**Exercise instructions:**
**1)** Please list every clinical symptom that the adipocytokine passage below names as part of the cluster making up metabolic syndrome.
**2)** Write a few sentences that carry the adipocytokine passage below forward from its final sentence.

**Supplied text:**
■ ■ ■

Adipocytokines are bioactive mediators released from the adipose tissue including adipocytes and other cells present within fat tissues. These include several novel and highly active molecules released abundantly by adipocytes like leptin, resistin, adiponectin or visfatin as well as some more classical cytokines released possibly by inflammatory cells infiltrating fat, like TNF-a (Tumor Necrosis Factor Alpha), IL-6 (Interleukin-6), MCP-5061 (Mouse Monocyte Chemo-attractant Protein) (CCL-2), IL-1 [12] . The effects of adipocytokines on vascular func- tion, immune regulation and adipocyte metabolism makes them key players in the pathogenesis of metabolic syndrome, a cluster of clinical symptoms including obesity, insulin resistance, hypertension and dyslipidemia [9] . Metabolic syndrome is one of the major risk factors of cardiovascular morbidity and mortality [13] [14] . Release of adipocytokines may explain mechanisms of the relationship of obesity to cardiovascular phenotypes including hypertension and atherosclerosis mainly through their ability to affect and modify endothelial and vascular function [15] as well through their modulating effects on immune functions [12] .

■ ■ ■

(Items listed in a dataset)
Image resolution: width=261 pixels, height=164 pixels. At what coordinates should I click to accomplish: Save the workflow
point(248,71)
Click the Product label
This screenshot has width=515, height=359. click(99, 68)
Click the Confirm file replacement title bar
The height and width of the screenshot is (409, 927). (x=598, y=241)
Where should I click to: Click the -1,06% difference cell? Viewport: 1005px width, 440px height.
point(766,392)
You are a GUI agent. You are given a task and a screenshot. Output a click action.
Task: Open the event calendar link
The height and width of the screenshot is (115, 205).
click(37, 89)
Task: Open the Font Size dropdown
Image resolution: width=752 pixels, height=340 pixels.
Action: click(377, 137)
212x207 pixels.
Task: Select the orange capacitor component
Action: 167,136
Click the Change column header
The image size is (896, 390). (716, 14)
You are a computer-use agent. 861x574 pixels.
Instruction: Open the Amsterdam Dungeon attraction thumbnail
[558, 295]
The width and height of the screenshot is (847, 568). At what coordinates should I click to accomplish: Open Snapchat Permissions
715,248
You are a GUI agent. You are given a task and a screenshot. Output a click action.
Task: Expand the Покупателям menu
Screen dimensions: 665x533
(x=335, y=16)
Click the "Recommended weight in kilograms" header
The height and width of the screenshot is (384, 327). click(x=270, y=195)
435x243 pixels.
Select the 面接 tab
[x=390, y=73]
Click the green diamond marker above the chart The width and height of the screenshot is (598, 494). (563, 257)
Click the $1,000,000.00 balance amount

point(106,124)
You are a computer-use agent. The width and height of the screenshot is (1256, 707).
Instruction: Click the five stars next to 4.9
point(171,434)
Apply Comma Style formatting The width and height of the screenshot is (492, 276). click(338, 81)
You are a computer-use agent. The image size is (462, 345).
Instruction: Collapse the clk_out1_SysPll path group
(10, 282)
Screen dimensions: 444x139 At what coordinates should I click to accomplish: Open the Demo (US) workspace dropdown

■ ■ ■

**Written responses:**
**1)**
- Obesity
- Insulin resistance
- Hypertension
- Dyslipidemia

**2)**
Adipokines are active metabolic molecules having different functions such as immunity (complement factors), endocrine function (leptins, sex steroids, various growth hormones), metabolic functions (adiponectin, resistin) and cardiovascular function (angiotensinogen) [16] . These molecules act as endocrine, paracrine or autocrine signals and affect many biological activities including obesity, diabetes, hypertension, cardiovascular diseases [17] [18] . Among adipokins, leptin and adiponectin are two important metabolically active proteins with many physiological and pathological functions in the human body. Leptin was one of the first adipocytokines identified [19] - [21] and immediately has drawn substantial research attention.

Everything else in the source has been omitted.